Mundo das Palavras

Há homens que não quebram

Santiago era um pescador hábil e veterano. Mas, tinham se passado quase três meses. E sua pequena canoa continuava a voltar vazia do mar. Sua má sorte parecia infindável. Até que um peixe imenso mordeu o seu anzol e o arrastou para alto mar. Como controlar aquele gigante? Sua linha de pescar, retesada ao máximo, já tinha ferido suas mãos e suas costas. E Santiago naquela agonia, debaixo de sol intenso. Finalmente, ele conseguiu matar o peixe. Amarrou-o na parte externa da canoa. Dentro dela ele não cabia. Começou então seu retorno para casa. Foi quando os tubarões apareceram. Para atacarem o peixe imobilizado. Dentes enormes arrancavam os melhores pedaços da carne do peixe. Santiago tentava enxotá-los, usando seu remo como arma. Muitas horas transcorreram assim. Depois, completamente exaurido, ele pôde amarrar sua canoa em terra firme. Mas, o peixe estava descarnado. Era um esqueleto com espinhas. 
 
Como Santiago, Ruy Fernando Barbosa enfrentou imensas dificuldades até se apossar de uma preciosidade. O seu peixe gigante foi o prestígio de profissional talentoso que amarrou às suas carreiras em áreas diferentes. Inicialmente, na de Direito, para a qual se preparou numa faculdade, num escritório de advogacia e nos fóruns. Depois, na área de Jornalismo Impresso, ingressando em Redações de publicações importantes, como as de Realidade, Veja, Quatro Rodas e Playboy. Nas quais quase sempre chegou ao cargo mais alto, o de redator-chefe. Depois, na área de Telejornalismo, cuja linguagem passou a dominar tão bem que pôde criar o “Bom Dia, São Paulo”, na Globo, com formato logo adotado em todas as retransmissoras daquela rede de TV.  Depois, na área do Magistério. Enfrentando o desafio de montar uma editora e implantar sozinho uma Faculdade de Jornalismo para a Universidade Estadual de Londrina. Quando Ruy elaborou programas de disciplinas, organizou concurso para docentes. E tornou-se o primeiro Chefe de Departamento. Depois, na área de Psicologia. O que o obrigou a voltar à condição de aluno universitário. Tendo se formado psicólogo, se especializado em Psicanálise e Psico-Oncologia. Com aprimoramento, em Nova Iorque, no campo da Análise Bioenergética. Ruy, em seguida, abriu consultório em São Paulo. E chegou ao cargo de supervisor do Programa de Doenças Afetivas do Departamento de Psiquiatria da Escola Paulista de Medicina. 
 
Sempre inquietado pela necessidade de criar, ao mesmo tempo, ele mantinha um antigo gosto por canto. Tirando proveito de sua voz bonita. Às vezes, compunha canções. Chegou a montar um show com o cartunista Chico Caruso. E, a pedido do mitológico diretor de teatro Augusto Boal, criou música de humor erótico para um espetáculo de Ari Toledo.. 
 
Infelizmente, como ocorreu com Santiago, Ruy também se viu cercado por seres ameaçadores. Aconteceu no Rio de Janeiro, onde visitava uma filha. Bandidos, num tiroteio, disparavam seus fuzis a esmo. Uma bala alcançou o corpo de Ruy. Quebrou ossos de seu quadril, danificou uretra e próstata. Jogando Ruy num pesadelo infindável. Dezesseis cirurgias seguidas.
 
Santiago – personagem de ficção, criado por Ernest Hemingway, em “O velho e o mar” – e Ruy – ser humano caloroso, inteligente, bem-humorado – tiveram momentos de desespero e solidão. Um, na sua canoinha, em alto mar. Outro, nos tratamentos hospitalares prolongados. 

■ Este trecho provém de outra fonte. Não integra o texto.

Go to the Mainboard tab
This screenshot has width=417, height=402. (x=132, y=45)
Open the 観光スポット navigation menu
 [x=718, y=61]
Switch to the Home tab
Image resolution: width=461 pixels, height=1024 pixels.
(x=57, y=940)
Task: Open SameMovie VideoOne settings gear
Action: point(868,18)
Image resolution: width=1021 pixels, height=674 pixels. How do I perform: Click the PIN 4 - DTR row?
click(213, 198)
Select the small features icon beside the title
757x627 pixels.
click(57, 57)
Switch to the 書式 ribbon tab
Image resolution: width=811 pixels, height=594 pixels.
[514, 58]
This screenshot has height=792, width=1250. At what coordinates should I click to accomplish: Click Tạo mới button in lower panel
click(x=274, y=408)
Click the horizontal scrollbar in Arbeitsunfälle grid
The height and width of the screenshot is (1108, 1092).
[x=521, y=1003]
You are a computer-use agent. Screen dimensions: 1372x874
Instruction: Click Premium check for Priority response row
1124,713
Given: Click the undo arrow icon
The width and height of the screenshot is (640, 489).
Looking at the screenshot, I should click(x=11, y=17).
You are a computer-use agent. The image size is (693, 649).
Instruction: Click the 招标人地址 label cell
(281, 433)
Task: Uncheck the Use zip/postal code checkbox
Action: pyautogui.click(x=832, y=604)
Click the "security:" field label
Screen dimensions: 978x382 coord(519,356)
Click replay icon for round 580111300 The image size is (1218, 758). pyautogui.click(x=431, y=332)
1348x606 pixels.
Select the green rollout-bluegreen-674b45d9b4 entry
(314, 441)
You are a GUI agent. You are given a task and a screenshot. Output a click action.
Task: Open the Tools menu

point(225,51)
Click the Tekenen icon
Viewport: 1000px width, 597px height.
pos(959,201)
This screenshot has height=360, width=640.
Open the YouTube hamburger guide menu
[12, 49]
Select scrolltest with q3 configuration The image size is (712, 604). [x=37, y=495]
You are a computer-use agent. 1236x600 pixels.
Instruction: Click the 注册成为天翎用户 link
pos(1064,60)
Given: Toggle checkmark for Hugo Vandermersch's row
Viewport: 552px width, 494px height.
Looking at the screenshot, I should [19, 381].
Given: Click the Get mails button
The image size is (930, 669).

Para ambos vale algo que o poeta português Jorge de Sena disse somente sobre Santiago: sua capacidade de lutar e sobreviver levou-o “para além do que parece ser o legítimo limite de sua força”.
 
Santiago deixou uma convicção expressa em frase hoje universalmente conhecida: “Um homem pode ser destruído, mas não pode ser derrotado”. 
 
Ruy se apoiou em andador, muletas e bengalas, até reaprender a andar. Tudo para voltar às suas arenas profissionais. Nos 11 anos em que ainda viveu, foi advogado e jornalista, como Analista Judiciário, coordenador da TV e Rádio Justiça de Brasília. Telejornalista, no Canal Futura. E jornalista e psicólogo, na Revista Cláudia, onde assumiu a responsabilidade por uma coluna de consultas sobre problemas emocionais. 
 
Em agosto de 2013, Ruy morreu. Mas pode ser visto hoje – alegre e bonachão – em vídeos postados no Youtube. Neles, canta com graça e malícia algumas de suas músicas de humor erótico.